##### Extracted information

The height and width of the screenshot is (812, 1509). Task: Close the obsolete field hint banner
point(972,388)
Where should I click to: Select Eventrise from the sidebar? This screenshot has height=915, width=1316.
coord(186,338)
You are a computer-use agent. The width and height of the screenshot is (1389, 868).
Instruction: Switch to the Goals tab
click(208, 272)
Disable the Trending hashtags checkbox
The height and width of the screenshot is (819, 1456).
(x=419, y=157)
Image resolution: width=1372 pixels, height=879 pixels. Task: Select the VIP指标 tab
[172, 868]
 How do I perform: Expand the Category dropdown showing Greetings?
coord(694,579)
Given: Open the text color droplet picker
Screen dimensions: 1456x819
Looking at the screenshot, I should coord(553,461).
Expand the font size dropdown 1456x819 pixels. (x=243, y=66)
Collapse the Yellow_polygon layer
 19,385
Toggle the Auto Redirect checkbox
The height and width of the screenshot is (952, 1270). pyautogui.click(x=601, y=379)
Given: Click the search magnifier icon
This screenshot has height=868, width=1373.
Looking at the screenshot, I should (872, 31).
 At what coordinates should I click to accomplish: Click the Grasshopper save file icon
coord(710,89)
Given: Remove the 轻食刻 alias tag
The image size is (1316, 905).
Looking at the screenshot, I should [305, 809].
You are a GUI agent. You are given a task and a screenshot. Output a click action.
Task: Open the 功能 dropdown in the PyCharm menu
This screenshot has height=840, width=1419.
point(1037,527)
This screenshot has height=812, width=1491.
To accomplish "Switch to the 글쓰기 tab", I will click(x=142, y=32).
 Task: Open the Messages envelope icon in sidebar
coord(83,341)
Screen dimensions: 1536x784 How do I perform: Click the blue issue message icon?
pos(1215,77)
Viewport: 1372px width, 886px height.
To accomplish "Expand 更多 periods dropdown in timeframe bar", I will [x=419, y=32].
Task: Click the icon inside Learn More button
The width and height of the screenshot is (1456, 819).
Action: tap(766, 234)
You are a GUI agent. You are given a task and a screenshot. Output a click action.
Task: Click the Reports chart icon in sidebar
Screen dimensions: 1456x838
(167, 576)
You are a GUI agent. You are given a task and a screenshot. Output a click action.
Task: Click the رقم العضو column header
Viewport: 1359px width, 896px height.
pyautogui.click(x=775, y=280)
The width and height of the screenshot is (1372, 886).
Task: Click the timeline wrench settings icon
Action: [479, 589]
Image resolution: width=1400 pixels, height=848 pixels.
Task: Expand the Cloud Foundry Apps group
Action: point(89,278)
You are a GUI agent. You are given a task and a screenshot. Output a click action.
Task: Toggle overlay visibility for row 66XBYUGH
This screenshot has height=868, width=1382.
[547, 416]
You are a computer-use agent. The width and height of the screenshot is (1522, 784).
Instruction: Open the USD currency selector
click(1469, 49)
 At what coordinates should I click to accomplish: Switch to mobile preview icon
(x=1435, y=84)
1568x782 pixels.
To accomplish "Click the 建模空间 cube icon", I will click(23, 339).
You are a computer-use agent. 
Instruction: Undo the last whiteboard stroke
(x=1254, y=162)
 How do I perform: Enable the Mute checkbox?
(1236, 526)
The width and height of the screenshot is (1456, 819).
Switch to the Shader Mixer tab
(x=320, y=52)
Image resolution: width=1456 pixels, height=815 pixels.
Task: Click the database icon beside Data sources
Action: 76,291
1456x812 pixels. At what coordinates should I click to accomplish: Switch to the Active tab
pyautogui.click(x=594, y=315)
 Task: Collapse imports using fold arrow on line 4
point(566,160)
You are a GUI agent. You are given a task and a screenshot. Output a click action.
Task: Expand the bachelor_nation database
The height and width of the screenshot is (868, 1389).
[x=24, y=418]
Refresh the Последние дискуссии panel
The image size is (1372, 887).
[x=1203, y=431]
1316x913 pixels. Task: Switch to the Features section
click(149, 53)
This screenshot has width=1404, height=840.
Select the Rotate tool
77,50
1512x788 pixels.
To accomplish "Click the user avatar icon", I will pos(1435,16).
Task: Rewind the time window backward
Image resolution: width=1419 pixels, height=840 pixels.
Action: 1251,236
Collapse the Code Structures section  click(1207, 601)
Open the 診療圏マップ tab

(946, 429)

##########

Instructions to follow:
Give again, exactly, every line from the one holding "Switch to the Shader Mixer tab" to the last line of the data.

Answer space:
Switch to the Shader Mixer tab
(x=320, y=52)
Image resolution: width=1456 pixels, height=815 pixels.
Task: Click the database icon beside Data sources
Action: 76,291
1456x812 pixels. At what coordinates should I click to accomplish: Switch to the Active tab
pyautogui.click(x=594, y=315)
 Task: Collapse imports using fold arrow on line 4
point(566,160)
You are a GUI agent. You are given a task and a screenshot. Output a click action.
Task: Expand the bachelor_nation database
The height and width of the screenshot is (868, 1389).
[x=24, y=418]
Refresh the Последние дискуссии panel
The image size is (1372, 887).
[x=1203, y=431]
1316x913 pixels. Task: Switch to the Features section
click(149, 53)
This screenshot has width=1404, height=840.
Select the Rotate tool
77,50
1512x788 pixels.
To accomplish "Click the user avatar icon", I will pos(1435,16).
Task: Rewind the time window backward
Image resolution: width=1419 pixels, height=840 pixels.
Action: 1251,236
Collapse the Code Structures section  click(1207, 601)
Open the 診療圏マップ tab

(946, 429)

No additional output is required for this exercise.